= Beginning of Section =

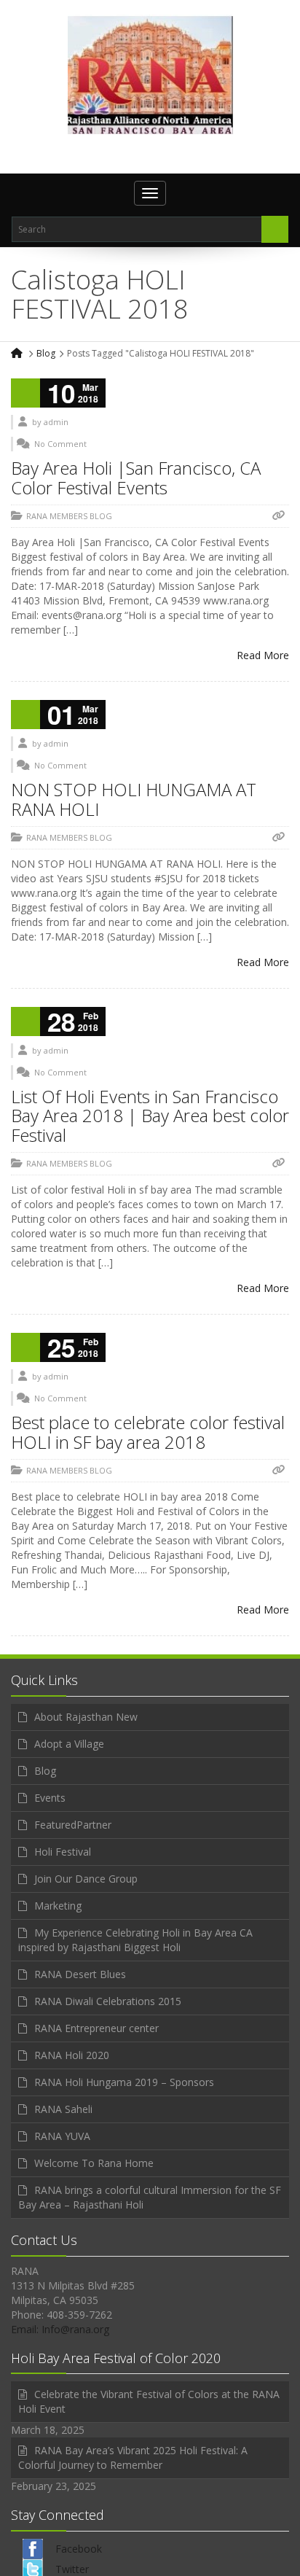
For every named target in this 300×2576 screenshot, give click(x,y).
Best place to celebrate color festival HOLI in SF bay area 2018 (148, 1431)
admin (56, 421)
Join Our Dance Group (86, 1879)
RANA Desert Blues (80, 1974)
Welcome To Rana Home (94, 2163)
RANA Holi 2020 (71, 2055)
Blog (45, 353)
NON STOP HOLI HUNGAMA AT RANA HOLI (133, 798)
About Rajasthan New (86, 1717)
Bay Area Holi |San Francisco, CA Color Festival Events (136, 477)
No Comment (60, 443)
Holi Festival (62, 1852)
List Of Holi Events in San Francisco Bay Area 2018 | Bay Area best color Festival (150, 1115)
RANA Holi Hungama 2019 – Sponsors (124, 2082)
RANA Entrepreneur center (96, 2028)
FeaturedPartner (72, 1825)
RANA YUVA (62, 2136)
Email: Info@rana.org (60, 2329)
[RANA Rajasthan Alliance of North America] (150, 74)
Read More (263, 655)
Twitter (72, 2569)
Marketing (58, 1905)
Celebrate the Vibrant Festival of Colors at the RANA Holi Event (149, 2401)
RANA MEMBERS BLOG (69, 515)
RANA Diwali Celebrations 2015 (107, 2001)
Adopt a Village (69, 1744)
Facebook (78, 2549)
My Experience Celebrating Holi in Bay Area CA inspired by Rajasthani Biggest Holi (135, 1940)
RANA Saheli (63, 2109)
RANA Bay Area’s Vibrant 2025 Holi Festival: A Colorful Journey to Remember (133, 2457)
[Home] (18, 353)
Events (50, 1798)
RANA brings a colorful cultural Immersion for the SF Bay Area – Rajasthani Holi (149, 2197)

= End of Section =

**TASK GOAL:**
Each line of the data above is to be output exactly; the pictures are not to appear.

**RESPONSE AREA:**
For every named target in this 300×2576 screenshot, give click(x,y).
Best place to celebrate color festival HOLI in SF bay area 2018 (148, 1431)
admin (56, 421)
Join Our Dance Group (86, 1879)
RANA Desert Blues (80, 1974)
Welcome To Rana Home (94, 2163)
RANA Holi 2020 (71, 2055)
Blog (45, 353)
NON STOP HOLI HUNGAMA AT RANA HOLI (133, 798)
About Rajasthan New (86, 1717)
Bay Area Holi |San Francisco, CA Color Festival Events (136, 477)
No Comment (60, 443)
Holi Festival (62, 1852)
List Of Holi Events in San Francisco Bay Area 2018 | Bay Area best color Festival (150, 1115)
RANA Holi Hungama 2019 – Sponsors (124, 2082)
RANA Entrepreneur center (96, 2028)
FeaturedPartner (72, 1825)
RANA YUVA (62, 2136)
Email: Info@rana.org (60, 2329)
[RANA Rajasthan Alliance of North America] (150, 74)
Read More (263, 655)
Twitter (72, 2569)
Marketing (58, 1905)
Celebrate the Vibrant Festival of Colors at the RANA Holi Event (149, 2401)
RANA MEMBERS BLOG (69, 515)
RANA Diwali Celebrations 2015 (107, 2001)
Adopt a Village (69, 1744)
Facebook (78, 2549)
My Experience Celebrating Holi in Bay Area CA inspired by Rajasthani Biggest Holi (135, 1940)
RANA Saheli (63, 2109)
RANA Bay Area’s Vibrant 2025 Holi Festival: A Colorful Journey to Remember (133, 2457)
[Home] (18, 353)
Events (50, 1798)
RANA brings a colorful cultural Immersion for the SF Bay Area – Rajasthani Holi (149, 2197)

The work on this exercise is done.